(Records for locating described items)
[BEGIN]

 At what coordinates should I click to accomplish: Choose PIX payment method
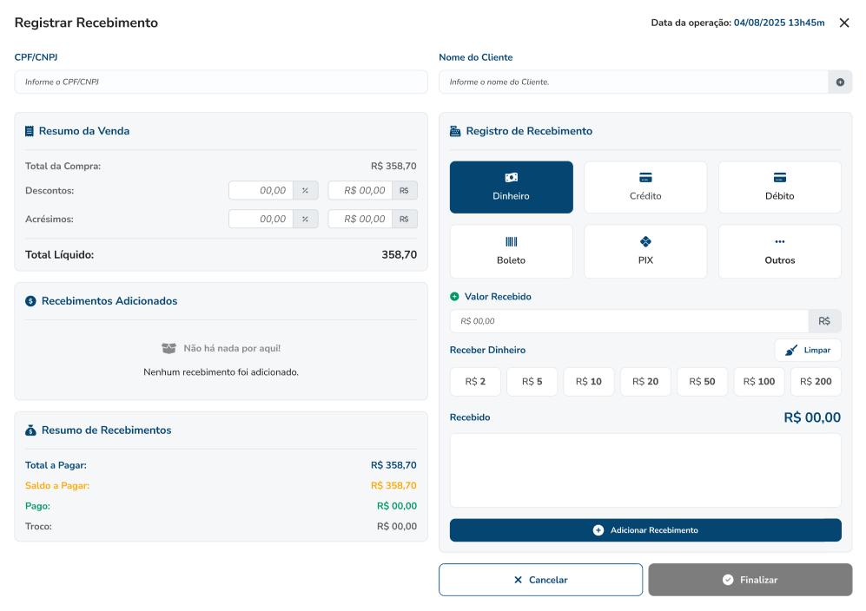[x=645, y=251]
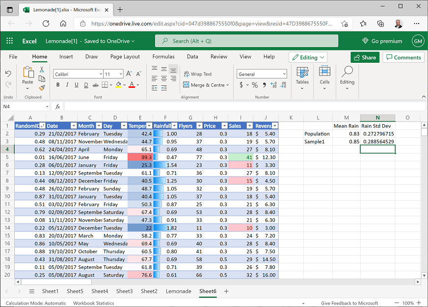
Task: Open the Excel app launcher grid
Action: 10,41
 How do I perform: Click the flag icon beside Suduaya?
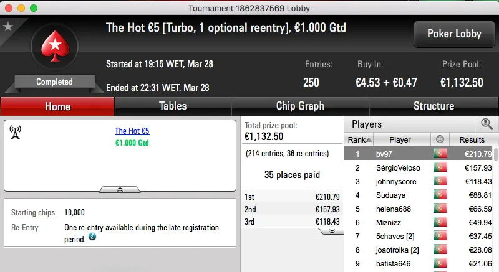[440, 195]
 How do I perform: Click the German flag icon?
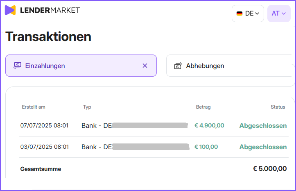pyautogui.click(x=240, y=14)
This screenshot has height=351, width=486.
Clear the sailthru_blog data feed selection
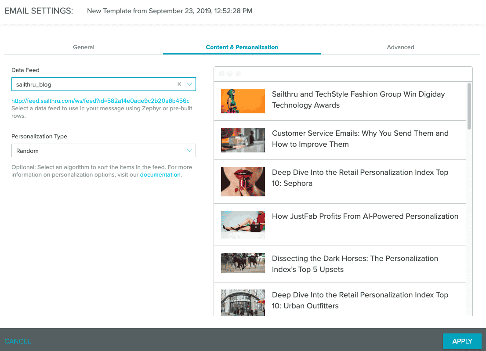click(179, 84)
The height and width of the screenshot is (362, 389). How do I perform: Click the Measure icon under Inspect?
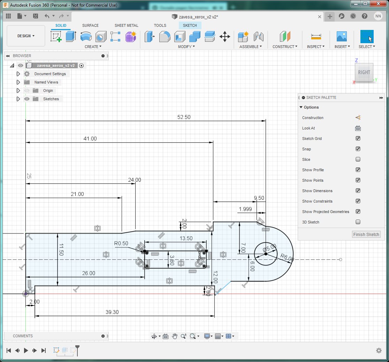tap(316, 37)
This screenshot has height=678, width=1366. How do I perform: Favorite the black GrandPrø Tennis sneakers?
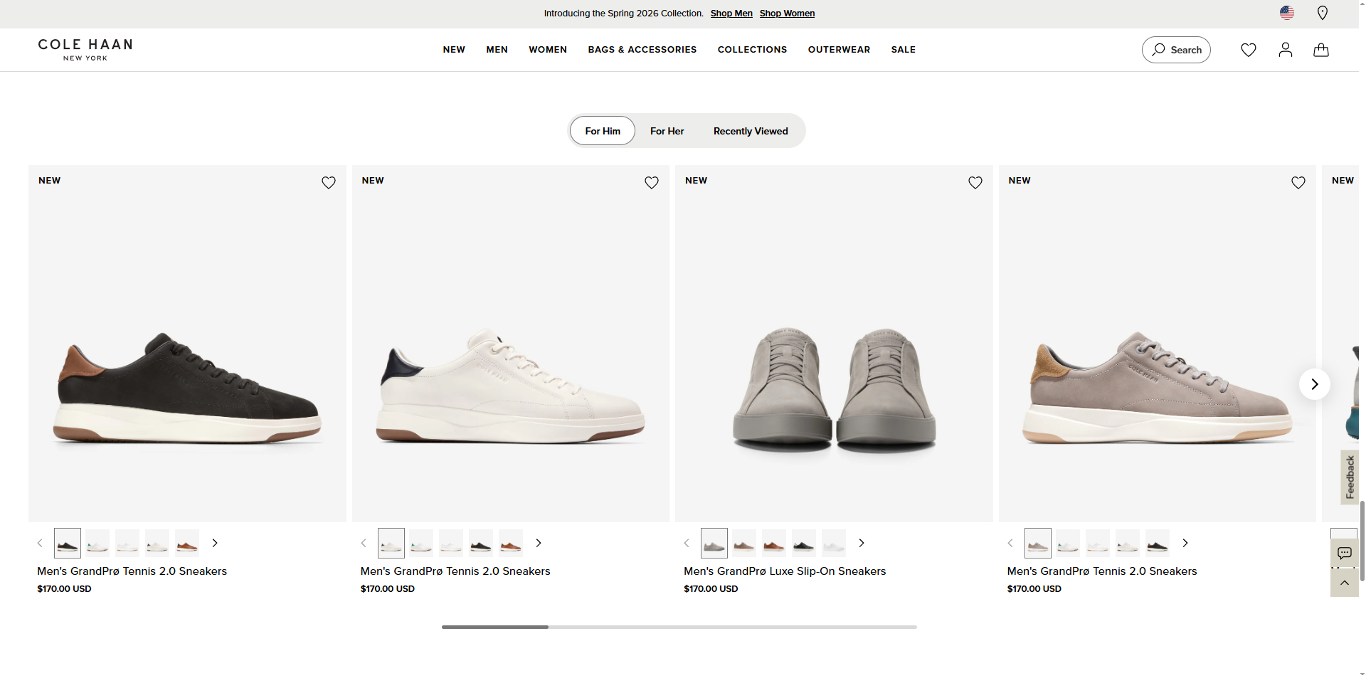coord(329,183)
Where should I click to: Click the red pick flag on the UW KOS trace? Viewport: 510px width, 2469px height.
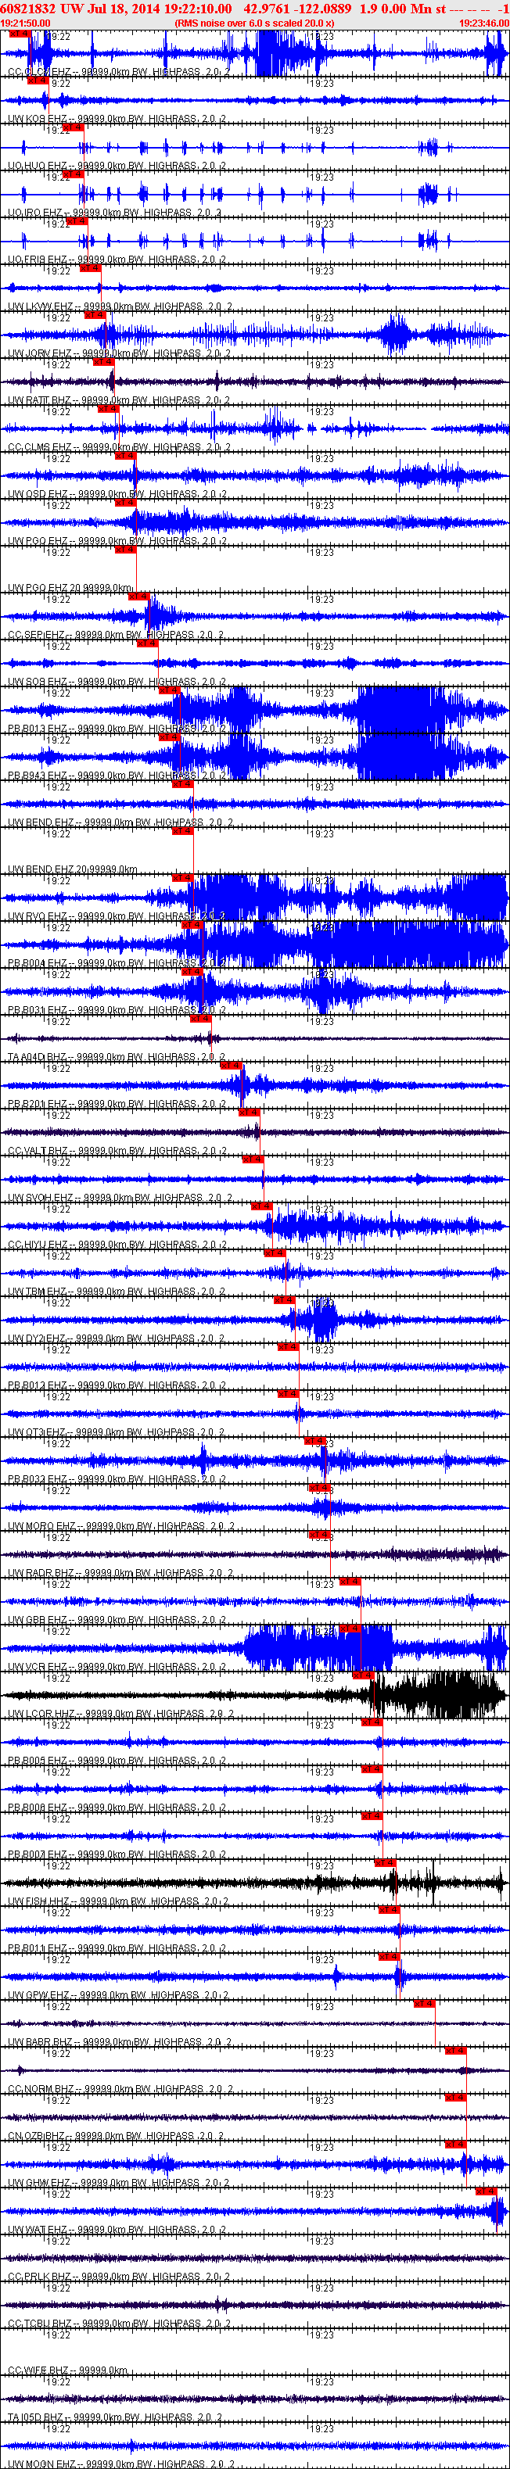pyautogui.click(x=37, y=81)
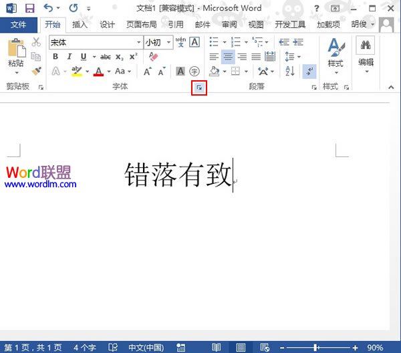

[END]

> [Goal of the exercise] From the line containing "This screenshot has height=678, width=1366." through the end of the material, replace "sneakers" with "shoes" and give those lines again with nothing else changed and the pictures left out.

> [Output of the exercise]
This screenshot has height=678, width=1366. How do I perform: Favorite the black GrandPrø Tennis shoes?
coord(329,183)
Where should I click to: Click the red pick flag on the UW KOS trace? Viewport: 510px width, 2469px height.
pyautogui.click(x=37, y=81)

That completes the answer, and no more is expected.